Give a count of the lines below that have the string "button" in them, with no other words.

#### PROVIDED MATERIAL:
-- Opening Marker --

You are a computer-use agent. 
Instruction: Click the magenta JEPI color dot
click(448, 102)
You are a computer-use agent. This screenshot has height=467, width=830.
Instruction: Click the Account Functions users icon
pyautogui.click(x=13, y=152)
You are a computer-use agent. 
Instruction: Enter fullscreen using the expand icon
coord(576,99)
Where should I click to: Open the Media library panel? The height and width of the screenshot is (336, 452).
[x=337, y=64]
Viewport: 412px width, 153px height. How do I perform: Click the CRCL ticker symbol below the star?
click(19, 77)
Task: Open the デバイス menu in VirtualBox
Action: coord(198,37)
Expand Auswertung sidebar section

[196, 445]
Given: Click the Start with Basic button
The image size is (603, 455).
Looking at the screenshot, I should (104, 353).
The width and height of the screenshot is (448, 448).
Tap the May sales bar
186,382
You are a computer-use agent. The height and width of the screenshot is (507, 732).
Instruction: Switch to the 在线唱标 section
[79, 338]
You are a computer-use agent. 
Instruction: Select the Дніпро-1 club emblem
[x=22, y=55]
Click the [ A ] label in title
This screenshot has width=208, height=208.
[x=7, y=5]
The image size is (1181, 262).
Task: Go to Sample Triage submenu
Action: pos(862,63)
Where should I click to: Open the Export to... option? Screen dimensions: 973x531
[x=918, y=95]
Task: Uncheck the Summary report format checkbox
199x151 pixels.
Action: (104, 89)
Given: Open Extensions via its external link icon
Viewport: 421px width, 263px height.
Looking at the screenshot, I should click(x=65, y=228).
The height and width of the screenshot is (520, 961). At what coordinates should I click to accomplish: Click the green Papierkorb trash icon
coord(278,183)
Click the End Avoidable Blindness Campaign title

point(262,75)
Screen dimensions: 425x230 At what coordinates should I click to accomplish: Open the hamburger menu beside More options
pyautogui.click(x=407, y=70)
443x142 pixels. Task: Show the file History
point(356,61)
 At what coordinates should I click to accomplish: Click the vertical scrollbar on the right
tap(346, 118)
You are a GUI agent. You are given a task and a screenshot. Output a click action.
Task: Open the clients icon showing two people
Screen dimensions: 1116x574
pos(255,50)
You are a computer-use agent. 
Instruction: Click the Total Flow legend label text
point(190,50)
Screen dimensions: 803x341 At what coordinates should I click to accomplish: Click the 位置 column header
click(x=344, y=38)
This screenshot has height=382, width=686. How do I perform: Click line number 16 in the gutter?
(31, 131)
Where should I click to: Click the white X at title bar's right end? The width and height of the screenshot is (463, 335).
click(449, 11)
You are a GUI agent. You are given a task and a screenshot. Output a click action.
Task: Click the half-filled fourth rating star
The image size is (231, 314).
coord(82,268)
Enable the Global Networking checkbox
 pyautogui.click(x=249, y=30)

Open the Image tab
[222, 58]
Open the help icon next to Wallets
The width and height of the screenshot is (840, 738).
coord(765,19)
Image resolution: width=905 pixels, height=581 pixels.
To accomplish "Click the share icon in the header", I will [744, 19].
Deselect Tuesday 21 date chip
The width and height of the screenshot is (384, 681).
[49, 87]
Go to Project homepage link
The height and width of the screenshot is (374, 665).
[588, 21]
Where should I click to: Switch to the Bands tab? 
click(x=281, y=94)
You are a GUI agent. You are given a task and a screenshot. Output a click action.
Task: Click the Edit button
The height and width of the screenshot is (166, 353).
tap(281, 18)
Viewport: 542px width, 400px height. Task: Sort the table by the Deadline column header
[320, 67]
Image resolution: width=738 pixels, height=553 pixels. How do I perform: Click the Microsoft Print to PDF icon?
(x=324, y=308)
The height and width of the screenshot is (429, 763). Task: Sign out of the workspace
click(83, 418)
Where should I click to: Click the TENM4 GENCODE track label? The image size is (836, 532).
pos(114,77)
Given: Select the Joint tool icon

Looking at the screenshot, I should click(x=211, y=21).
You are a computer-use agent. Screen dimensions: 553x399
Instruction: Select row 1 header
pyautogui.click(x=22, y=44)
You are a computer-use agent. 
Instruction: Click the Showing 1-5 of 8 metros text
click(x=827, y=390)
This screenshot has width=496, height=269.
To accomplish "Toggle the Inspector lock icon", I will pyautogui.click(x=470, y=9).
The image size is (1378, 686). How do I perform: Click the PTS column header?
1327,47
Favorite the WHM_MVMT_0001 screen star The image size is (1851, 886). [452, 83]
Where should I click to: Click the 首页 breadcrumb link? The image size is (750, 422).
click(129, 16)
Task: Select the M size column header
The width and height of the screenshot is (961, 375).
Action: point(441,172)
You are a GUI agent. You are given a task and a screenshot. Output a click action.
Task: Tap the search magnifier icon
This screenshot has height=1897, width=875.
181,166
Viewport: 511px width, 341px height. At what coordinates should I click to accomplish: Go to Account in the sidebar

-- Closing Marker --

#### RESPONSE FOR THIS EXERCISE:
2